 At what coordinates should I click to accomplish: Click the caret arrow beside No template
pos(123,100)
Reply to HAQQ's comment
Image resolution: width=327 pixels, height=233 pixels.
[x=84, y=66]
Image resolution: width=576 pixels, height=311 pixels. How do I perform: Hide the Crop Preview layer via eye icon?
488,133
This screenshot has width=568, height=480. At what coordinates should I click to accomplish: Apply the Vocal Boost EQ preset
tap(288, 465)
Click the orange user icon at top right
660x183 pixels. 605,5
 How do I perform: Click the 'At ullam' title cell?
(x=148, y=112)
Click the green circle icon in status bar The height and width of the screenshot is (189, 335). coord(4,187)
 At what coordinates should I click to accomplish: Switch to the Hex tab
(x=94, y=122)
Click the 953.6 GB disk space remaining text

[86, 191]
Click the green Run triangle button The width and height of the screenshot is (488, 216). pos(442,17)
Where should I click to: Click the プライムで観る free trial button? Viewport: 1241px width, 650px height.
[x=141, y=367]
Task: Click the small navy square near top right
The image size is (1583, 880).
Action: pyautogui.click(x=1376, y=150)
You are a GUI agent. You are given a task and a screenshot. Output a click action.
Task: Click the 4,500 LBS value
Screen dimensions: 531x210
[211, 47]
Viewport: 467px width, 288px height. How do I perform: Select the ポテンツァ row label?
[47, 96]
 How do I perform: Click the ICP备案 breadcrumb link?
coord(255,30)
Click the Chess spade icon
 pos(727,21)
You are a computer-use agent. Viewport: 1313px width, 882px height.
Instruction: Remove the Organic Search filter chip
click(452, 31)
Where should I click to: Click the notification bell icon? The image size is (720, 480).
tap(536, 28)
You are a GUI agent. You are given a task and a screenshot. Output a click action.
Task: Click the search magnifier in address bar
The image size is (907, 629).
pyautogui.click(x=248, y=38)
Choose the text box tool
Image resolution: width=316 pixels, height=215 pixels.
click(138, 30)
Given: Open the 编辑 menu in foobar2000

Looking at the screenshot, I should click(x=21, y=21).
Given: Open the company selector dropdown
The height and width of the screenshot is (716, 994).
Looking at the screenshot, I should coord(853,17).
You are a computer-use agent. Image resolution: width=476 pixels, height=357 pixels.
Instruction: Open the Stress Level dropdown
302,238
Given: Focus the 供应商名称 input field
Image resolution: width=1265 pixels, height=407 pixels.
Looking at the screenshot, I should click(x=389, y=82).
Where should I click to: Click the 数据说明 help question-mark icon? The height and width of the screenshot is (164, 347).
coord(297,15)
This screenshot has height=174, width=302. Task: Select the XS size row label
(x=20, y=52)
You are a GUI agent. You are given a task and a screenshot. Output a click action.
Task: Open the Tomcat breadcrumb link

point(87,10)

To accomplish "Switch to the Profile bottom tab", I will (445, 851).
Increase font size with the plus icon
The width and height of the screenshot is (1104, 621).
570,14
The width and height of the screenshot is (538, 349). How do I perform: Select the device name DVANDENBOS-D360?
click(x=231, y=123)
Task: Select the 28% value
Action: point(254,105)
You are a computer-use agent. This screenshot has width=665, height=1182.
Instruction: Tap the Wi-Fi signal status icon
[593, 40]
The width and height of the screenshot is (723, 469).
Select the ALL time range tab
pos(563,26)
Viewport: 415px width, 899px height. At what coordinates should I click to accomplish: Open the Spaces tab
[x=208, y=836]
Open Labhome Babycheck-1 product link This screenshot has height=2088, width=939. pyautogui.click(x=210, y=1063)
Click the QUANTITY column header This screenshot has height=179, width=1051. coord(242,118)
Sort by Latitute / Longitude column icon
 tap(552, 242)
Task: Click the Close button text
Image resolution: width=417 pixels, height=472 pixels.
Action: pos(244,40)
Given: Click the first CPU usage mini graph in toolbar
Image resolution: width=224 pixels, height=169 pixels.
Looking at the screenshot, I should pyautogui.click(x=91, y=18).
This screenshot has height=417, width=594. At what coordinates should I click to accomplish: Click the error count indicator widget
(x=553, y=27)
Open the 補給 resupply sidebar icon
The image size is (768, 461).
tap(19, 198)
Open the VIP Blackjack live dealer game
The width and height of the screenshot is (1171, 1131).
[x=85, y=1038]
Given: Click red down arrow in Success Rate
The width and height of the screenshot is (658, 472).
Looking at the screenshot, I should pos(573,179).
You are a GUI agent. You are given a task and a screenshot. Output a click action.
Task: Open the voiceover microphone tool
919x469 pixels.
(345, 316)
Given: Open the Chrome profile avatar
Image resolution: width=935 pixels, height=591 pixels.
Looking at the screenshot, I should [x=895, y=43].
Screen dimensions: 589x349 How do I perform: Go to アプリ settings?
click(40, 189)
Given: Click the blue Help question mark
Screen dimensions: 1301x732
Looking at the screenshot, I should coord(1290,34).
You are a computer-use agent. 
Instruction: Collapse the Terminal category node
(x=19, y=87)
---
→ **Directions**
Write out all the entries once more, exactly.

→ **Output for this task**
 At what coordinates should I click to accomplish: Click the caret arrow beside No template
pos(123,100)
Reply to HAQQ's comment
Image resolution: width=327 pixels, height=233 pixels.
[x=84, y=66]
Image resolution: width=576 pixels, height=311 pixels. How do I perform: Hide the Crop Preview layer via eye icon?
488,133
This screenshot has width=568, height=480. At what coordinates should I click to accomplish: Apply the Vocal Boost EQ preset
tap(288, 465)
Click the orange user icon at top right
660x183 pixels. 605,5
 How do I perform: Click the 'At ullam' title cell?
(x=148, y=112)
Click the green circle icon in status bar The height and width of the screenshot is (189, 335). coord(4,187)
 At what coordinates should I click to accomplish: Switch to the Hex tab
(x=94, y=122)
Click the 953.6 GB disk space remaining text

[86, 191]
Click the green Run triangle button The width and height of the screenshot is (488, 216). pos(442,17)
Where should I click to: Click the プライムで観る free trial button? Viewport: 1241px width, 650px height.
[x=141, y=367]
Task: Click the small navy square near top right
The image size is (1583, 880).
Action: pyautogui.click(x=1376, y=150)
You are a GUI agent. You are given a task and a screenshot. Output a click action.
Task: Click the 4,500 LBS value
Screen dimensions: 531x210
[211, 47]
Viewport: 467px width, 288px height. How do I perform: Select the ポテンツァ row label?
[47, 96]
 How do I perform: Click the ICP备案 breadcrumb link?
coord(255,30)
Click the Chess spade icon
 pos(727,21)
You are a computer-use agent. Viewport: 1313px width, 882px height.
Instruction: Remove the Organic Search filter chip
click(452, 31)
Where should I click to: Click the notification bell icon? The image size is (720, 480).
tap(536, 28)
You are a GUI agent. You are given a task and a screenshot. Output a click action.
Task: Click the search magnifier in address bar
The image size is (907, 629).
pyautogui.click(x=248, y=38)
Choose the text box tool
Image resolution: width=316 pixels, height=215 pixels.
click(138, 30)
Given: Open the 编辑 menu in foobar2000

Looking at the screenshot, I should click(x=21, y=21).
Given: Open the company selector dropdown
The height and width of the screenshot is (716, 994).
Looking at the screenshot, I should coord(853,17).
You are a computer-use agent. Image resolution: width=476 pixels, height=357 pixels.
Instruction: Open the Stress Level dropdown
302,238
Given: Focus the 供应商名称 input field
Image resolution: width=1265 pixels, height=407 pixels.
Looking at the screenshot, I should click(x=389, y=82).
Where should I click to: Click the 数据说明 help question-mark icon? The height and width of the screenshot is (164, 347).
coord(297,15)
This screenshot has height=174, width=302. Task: Select the XS size row label
(x=20, y=52)
You are a GUI agent. You are given a task and a screenshot. Output a click action.
Task: Open the Tomcat breadcrumb link

point(87,10)

To accomplish "Switch to the Profile bottom tab", I will (445, 851).
Increase font size with the plus icon
The width and height of the screenshot is (1104, 621).
570,14
The width and height of the screenshot is (538, 349). How do I perform: Select the device name DVANDENBOS-D360?
click(x=231, y=123)
Task: Select the 28% value
Action: point(254,105)
You are a computer-use agent. This screenshot has width=665, height=1182.
Instruction: Tap the Wi-Fi signal status icon
[593, 40]
The width and height of the screenshot is (723, 469).
Select the ALL time range tab
pos(563,26)
Viewport: 415px width, 899px height. At what coordinates should I click to accomplish: Open the Spaces tab
[x=208, y=836]
Open Labhome Babycheck-1 product link This screenshot has height=2088, width=939. pyautogui.click(x=210, y=1063)
Click the QUANTITY column header This screenshot has height=179, width=1051. coord(242,118)
Sort by Latitute / Longitude column icon
 tap(552, 242)
Task: Click the Close button text
Image resolution: width=417 pixels, height=472 pixels.
Action: pos(244,40)
Given: Click the first CPU usage mini graph in toolbar
Image resolution: width=224 pixels, height=169 pixels.
Looking at the screenshot, I should pyautogui.click(x=91, y=18).
This screenshot has height=417, width=594. At what coordinates should I click to accomplish: Click the error count indicator widget
(x=553, y=27)
Open the 補給 resupply sidebar icon
The image size is (768, 461).
tap(19, 198)
Open the VIP Blackjack live dealer game
The width and height of the screenshot is (1171, 1131).
[x=85, y=1038]
Given: Click red down arrow in Success Rate
The width and height of the screenshot is (658, 472).
Looking at the screenshot, I should pos(573,179).
You are a GUI agent. You are given a task and a screenshot. Output a click action.
Task: Open the voiceover microphone tool
919x469 pixels.
(345, 316)
Given: Open the Chrome profile avatar
Image resolution: width=935 pixels, height=591 pixels.
Looking at the screenshot, I should [x=895, y=43].
Screen dimensions: 589x349 How do I perform: Go to アプリ settings?
click(40, 189)
Given: Click the blue Help question mark
Screen dimensions: 1301x732
Looking at the screenshot, I should coord(1290,34).
You are a computer-use agent. 
Instruction: Collapse the Terminal category node
(x=19, y=87)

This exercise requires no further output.